The hottest development in the electronically stored information (ESI) world is predictive coding. It is a promising tool that, in non-technical terms, can automatically tag or designate documents. The process is fairly complicated. Using an array of mathematic algorithms, a predictive-coding tool analyzes the language used in a document and “predicts” how it may be coded by a live person. An attorney must manually review a small subset of the total amount of documents potentially involved in the litigation. In theory, as the attorney codes or “tags” documents as relevant, the predictive coding software is “trained” as to the characteristics that make a document relevant and is able to review and tag the entire set of documents itself. 

Predictive coding has been the buzz of ESI conferences over the last few years, but no judge or court had officially signed off on it as a defensible way to review documents.

This finally happened a few weeks ago when Magistrate Judge Andrew J. Peck, a frequent speaker at ESI conferences and author of articles on the potential use of predictive coding in large data cases, heard arguments in Da Silva Moore v. Publicis Group, No. 11-CV-1279 (S.D.N.Y.). The case involved the potential review of 2.5 million documents. The parties were asked to submit an e-discovery protocol, which included predictive coding, as early as Feb. 16, 2012.

Last week, as anticipated, Peck issued an opinion detailing his reasons for using predictive coding.Da Silva Moore v. Publicis Group, No. 11-CV-1279 (S.D.N.Y. Feb. 25, 2012). In making this decision, he emphasized that manual document reviews are still the “gold standard,” but “computerized searches are at least as accurate, if not more so, than manual review.” Even keyword searches, in Peck’s opinion, are the equivalent of a game of “Go Fish” because the “requesting party guesses which keywords might produce evidence to support its case without having much, if any, knowledge of the responding party’s ‘cards’ (i.e., the terminology used by the responding party’s custodians).”

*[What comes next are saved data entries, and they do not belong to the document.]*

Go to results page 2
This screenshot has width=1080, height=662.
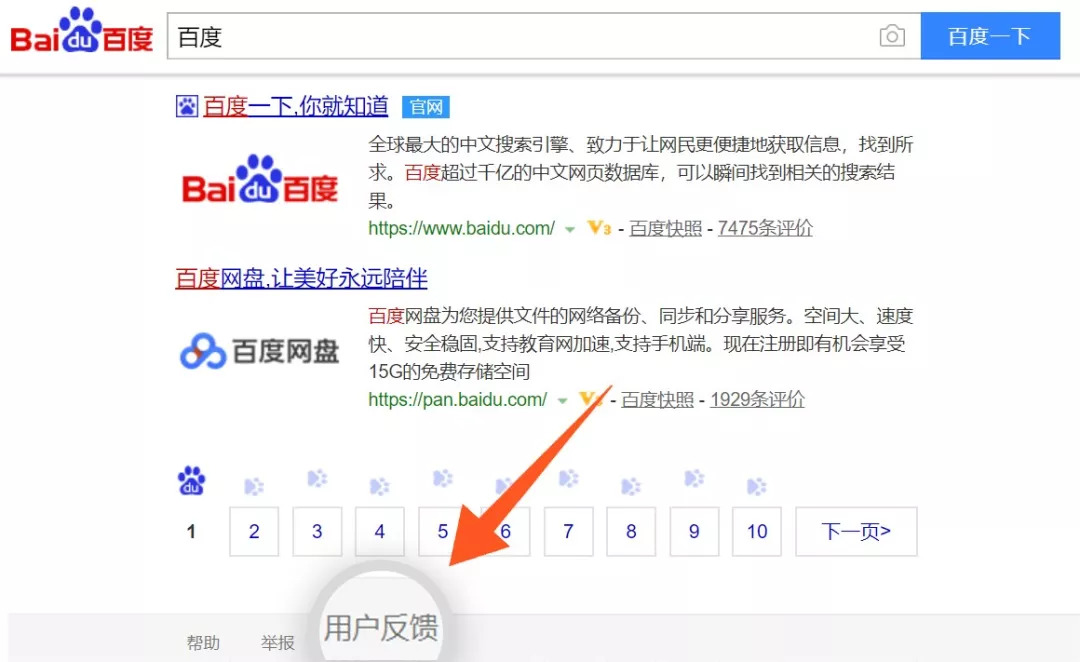(254, 531)
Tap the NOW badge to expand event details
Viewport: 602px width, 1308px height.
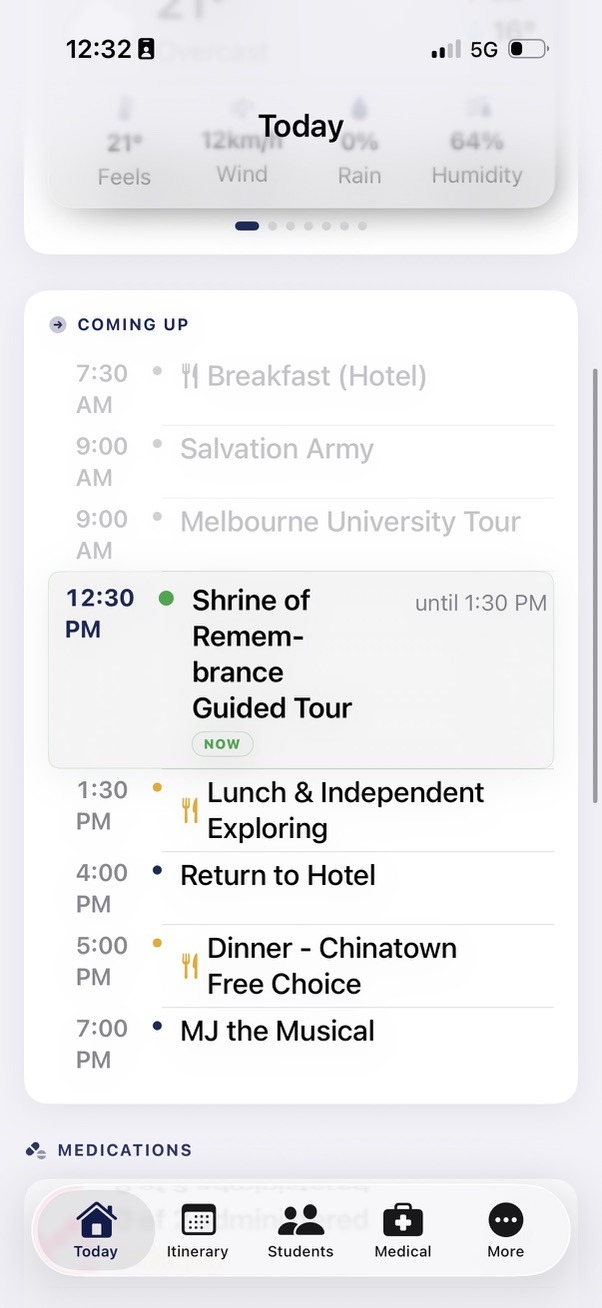222,744
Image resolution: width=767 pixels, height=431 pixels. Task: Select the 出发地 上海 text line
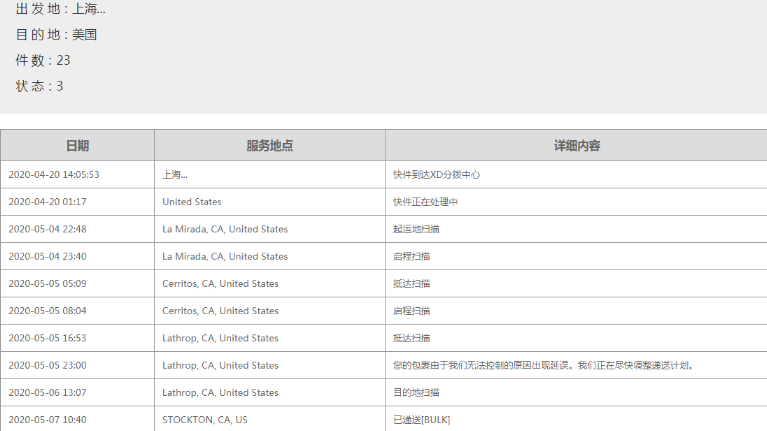tap(60, 9)
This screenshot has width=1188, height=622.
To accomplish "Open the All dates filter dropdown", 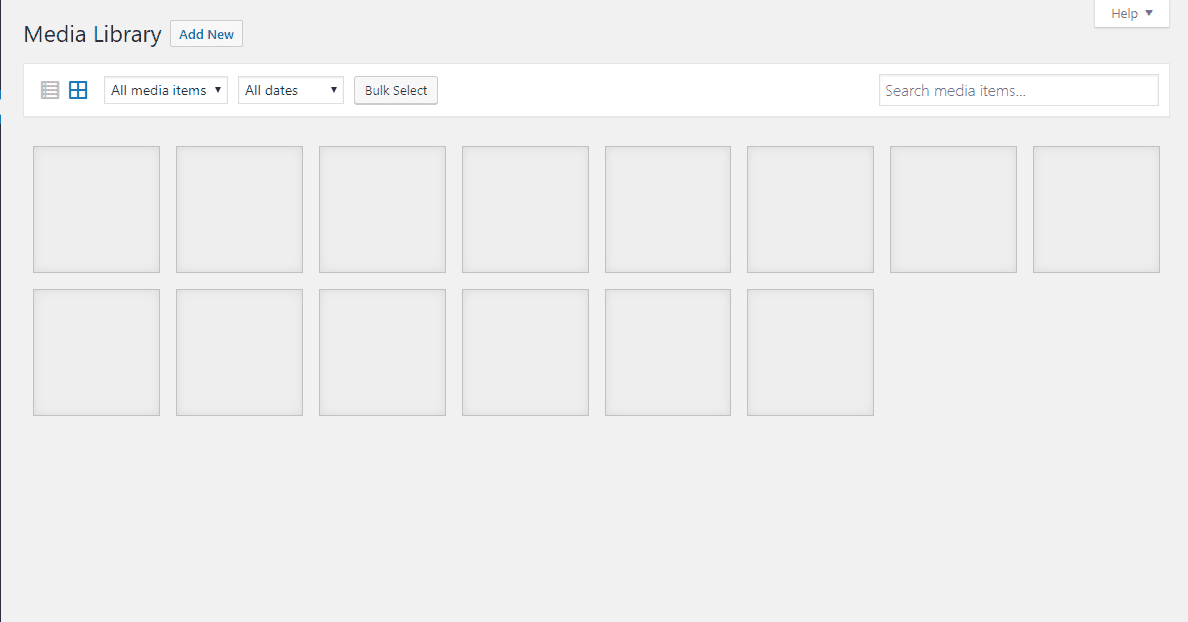I will (290, 89).
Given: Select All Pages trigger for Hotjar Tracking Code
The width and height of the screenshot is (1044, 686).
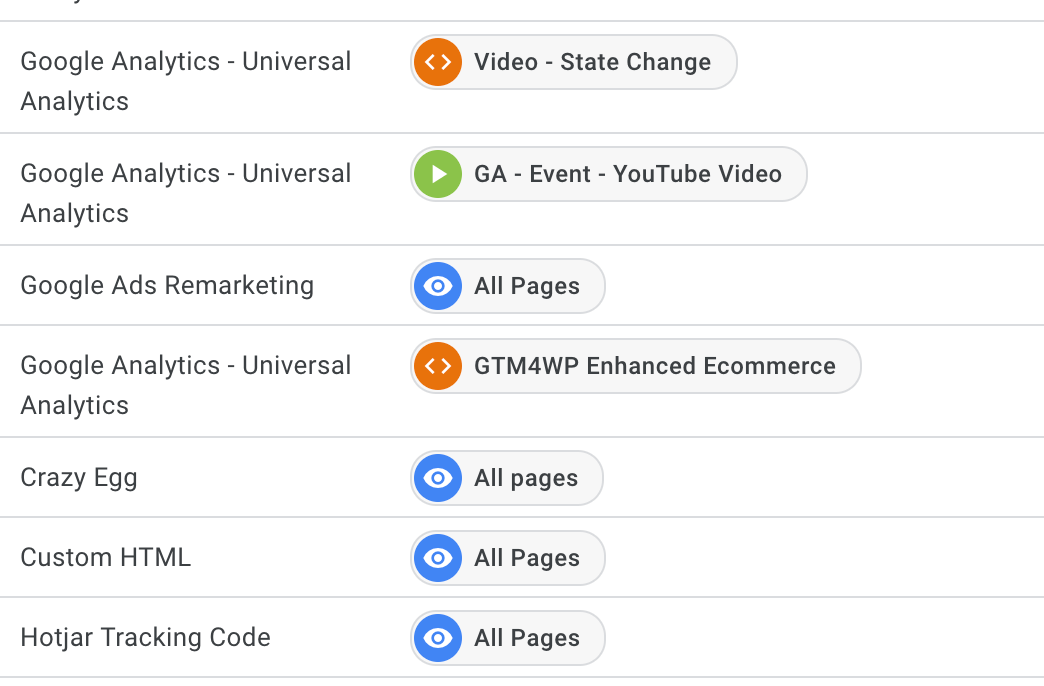Looking at the screenshot, I should point(507,637).
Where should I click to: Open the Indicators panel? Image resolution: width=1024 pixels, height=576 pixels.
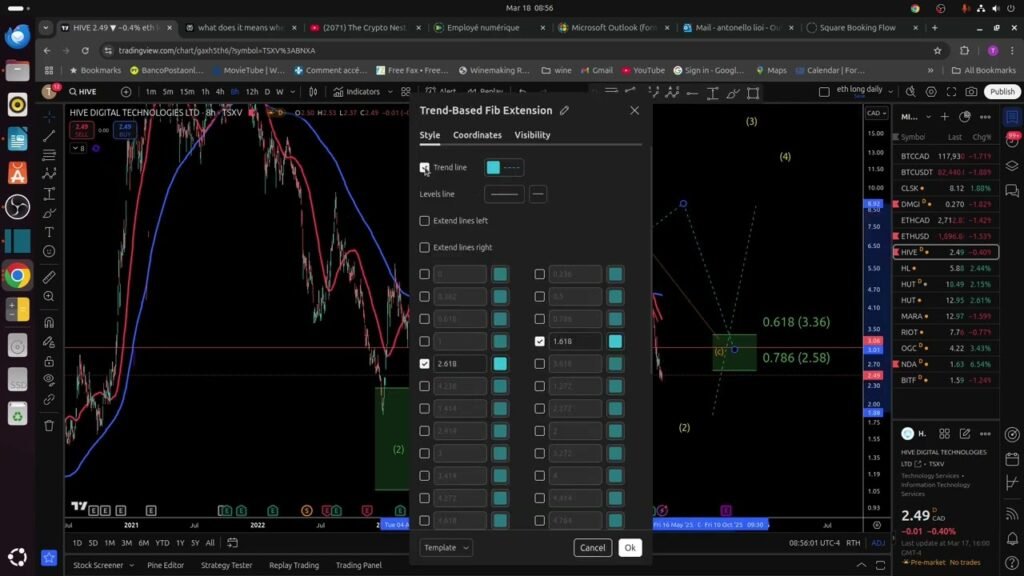click(x=357, y=92)
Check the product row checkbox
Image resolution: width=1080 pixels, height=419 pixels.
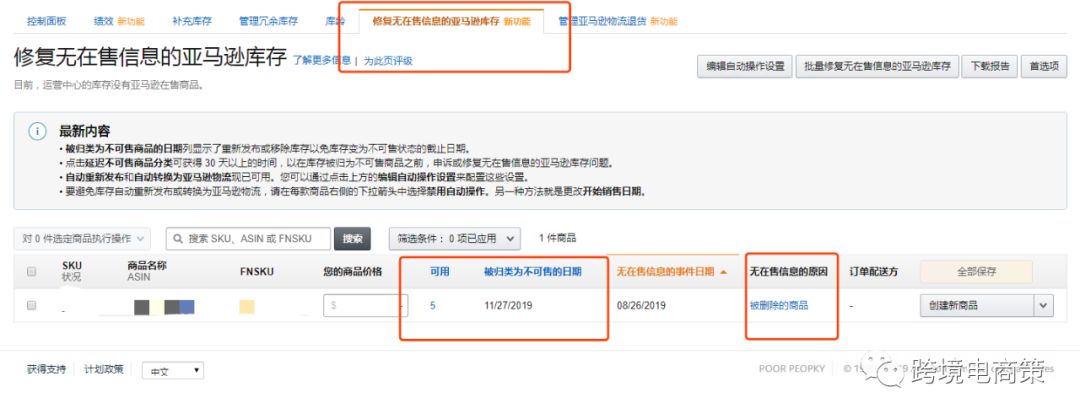(x=31, y=305)
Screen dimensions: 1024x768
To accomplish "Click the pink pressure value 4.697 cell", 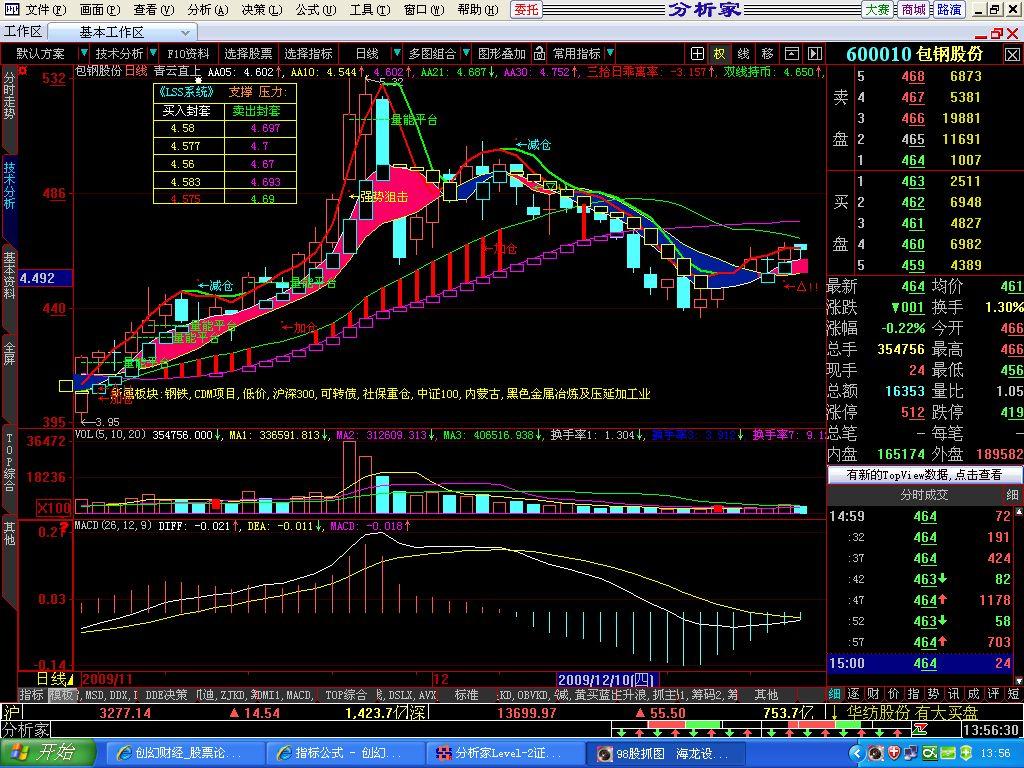I will click(x=265, y=129).
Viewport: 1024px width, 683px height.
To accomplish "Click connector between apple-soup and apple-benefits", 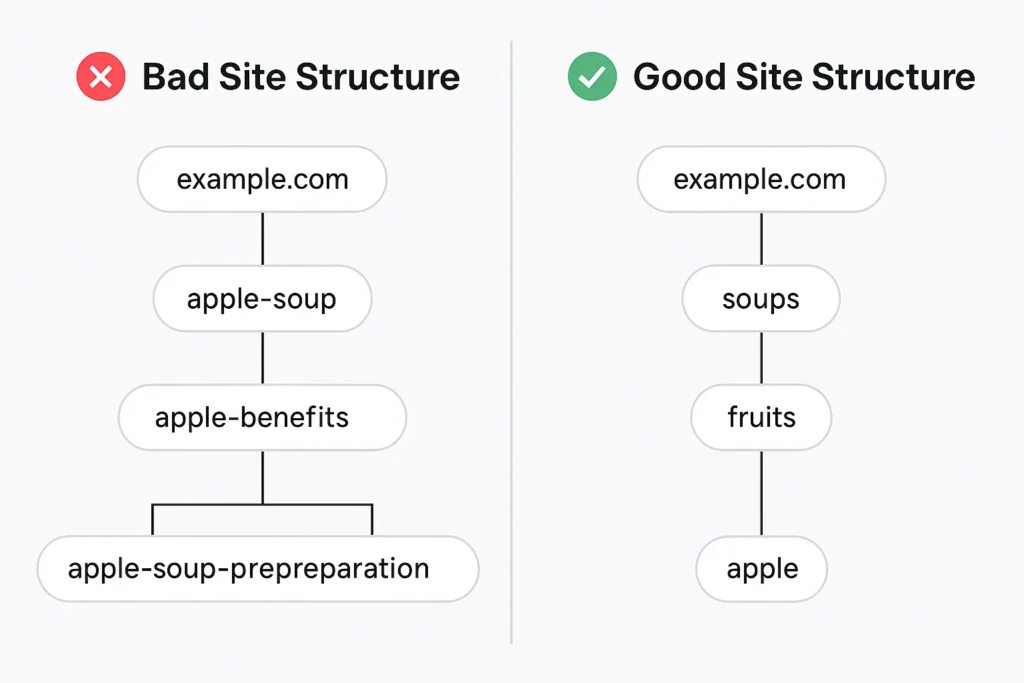I will pos(263,358).
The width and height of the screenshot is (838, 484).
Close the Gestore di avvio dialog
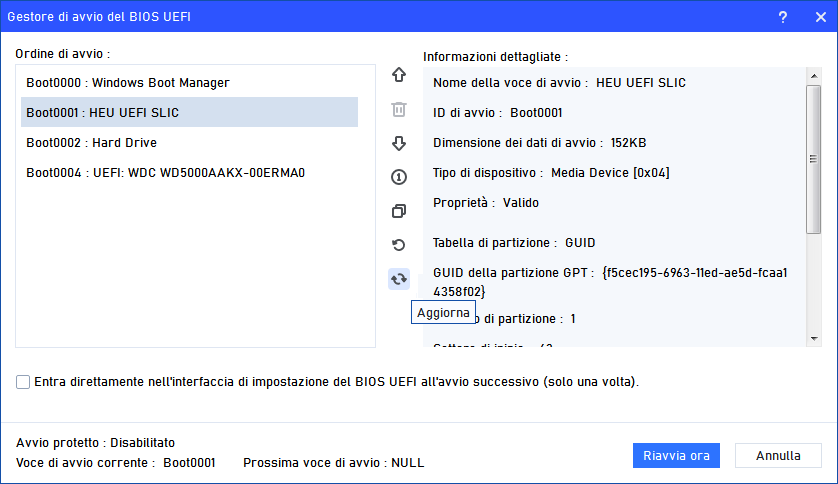[817, 17]
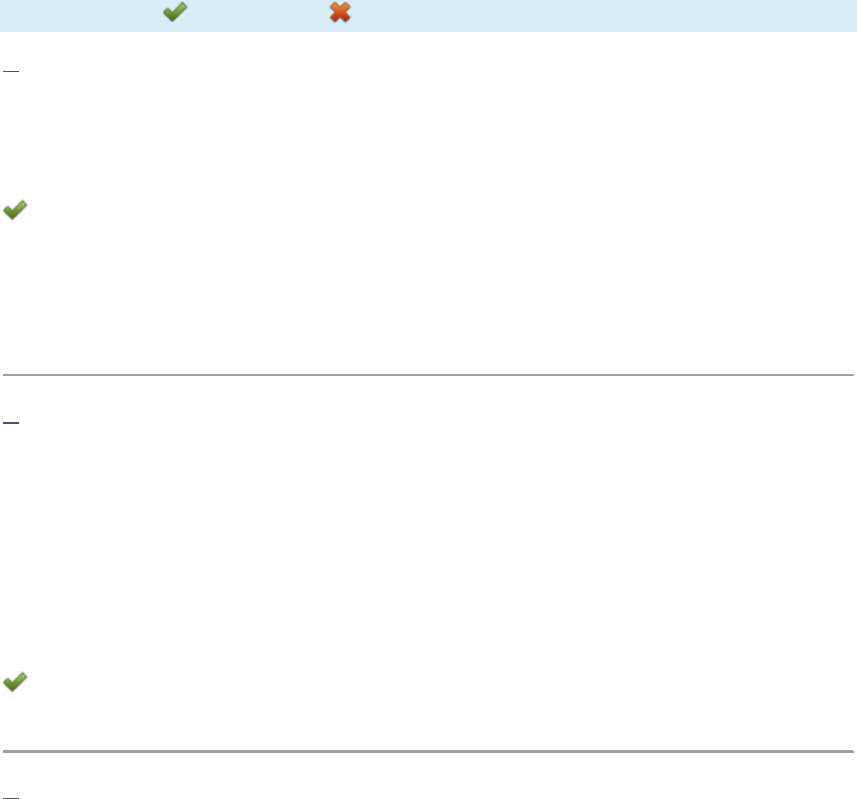Click the small underline link under the blue header

coord(11,70)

Peck listed five considerations when approving the use of predictive coding:

  1. The parties’ agreement
  2. The vast amount of ESI to be reviewed (over 3 million documents)
  3. The superiority of computer-assisted review to the available alternatives (i.e., linear manual review or keyword searches)
  4. The need for cost effectiveness and proportionality under Rule 26(b)(2)(C)
  5. The transparent process proposed by [the defendant]

The last point is especially important. Peck stressed that he was allowing predictive coding, in part, because the defendants were willing to be transparent with the plaintiff in implementing their proposed ESI protocol. This is a another great example of how transparency can be a powerful tool to save ESI costs and re-focus the case back onto substantive issues.

Still, Peck recognized that predictive coding was not appropriate in every case. He suggested that predictive coding is best used for large-scale matters or “big data” cases, where a larger seed set can be developed and statistical sampling can be maximized. 

So what does this mean? Savvy trial counsel must be aware of the potential use of predictive coding. The courts do not demand perfection in collecting, reviewing and producing ESI. More than anything, they want parties to act reasonably and show that they are serious in complying with their ESI obligations. Predictive coding may not be a panacea for all of your ESI woes, but it can be a great tool for big data cases where it’s vital to reduce the time attorneys spend reviewing and tagging documents.